Moneycontrol
Last Updated : Jan 09, 2019 08:07 AM IST | Source: Moneycontrol.com

Mutual funds data show market is running out of fuel

The sharp fall in net equity mutual fund inflows in December 2018 is a cause of worry

Shishir Asthana @moneycontrolcom

Shishir Asthana

One of the main reasons the Indian equity markets had a strong run was the inflows into domestic mutual funds. The theory was the Indian markets were no longer dependent on foreign inflows as domestic investors were increasingly investing their savings into equities, through mutual funds. But this theory will appear a bit flawed if one were to look at the mutual fund inflows for the month of December 2018.

December 2018 saw mutual fund investments in equity fall by 21 percent to a net Rs 6,606 crore (equity plus ELSS investments), the lowest level in 2018. Net inflows into equity funds alone were at Rs 5,615 crore, well below the net inflows of Rs 11,422 crore as recently as last October.

Is the retail investor turning risk-averse? If so, it could get scary. For 2018 as a whole, foreign institutional investors (FIIs) were sellers to the tune of Rs 73,212 crore, but the market did not feel the pinch of their exit as domestic institutions pumped in nearly Rs 109,661.71 crore.
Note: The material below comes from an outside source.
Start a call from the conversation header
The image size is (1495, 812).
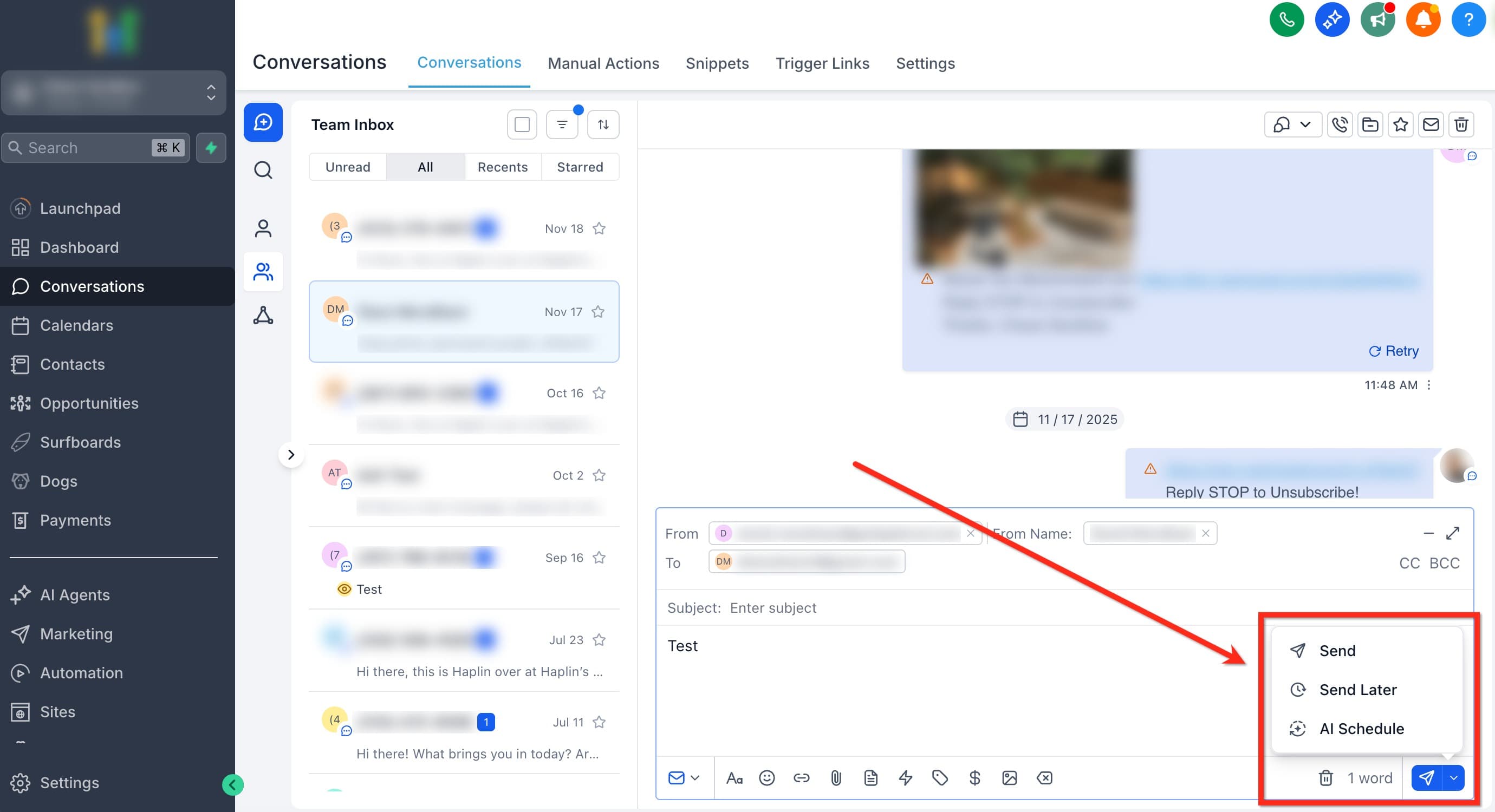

During this period, mutual funds saw an investment of Rs 88,822 crore, an average of Rs 7,401.83 crore per month. That’s lower than 2017, which saw an investment of Rs 106,482 crore in equity mutual funds, an average monthly rate of Rs 8,873 crore.

Mutual funds account for the lion’s share of domestic investment in the market. In 2018, higher investments by these funds resulted in the market closing the year with nearly 4 percent gains. In 2017, FIIs withdrew Rs 44,108.85 crore but the domestic investment was Rs 90,738.31 crore (netting out mutual fund investment of Rs 106,482 crore while other domestic institutions were sellers). But in 2017, mutual fund investments were able to carry the market with the benchmark indices closing 27.6 percent up for the year.

While the December 2018 inflow is much lower than the average inflow, the market was able to maintain its level because of low year-end activity. The last time MF inflows were so low during the year was in March 2018 when inflows were only marginally higher than the December level. However, March 2018 saw the market falling by nearly 3.3 percent. The current level of MF investment is therefore clearly not enough to sustain the market.

In short, the numbers released by AMFI show if the inflows in mutual funds continue to remain at the same level as in December, the market may be in for trouble. The rally may be running out of fuel.

To be sure, the systematic investment plan (SIP) inflows which touched a level of Rs 8,022.33 crore in December 2018 are a silver lining. But taking the numbers along with the equity flows for the month, it is clear there was redemption from other equity funds and a part of SIPs are going into debt funds.

SIP investments have managed to hold the market up during a low volume period, but the data indicates they will find it tough to hold the fort if FIIs withdraw aggressively. The sharp fall in net equity mutual fund inflows is cause for worry.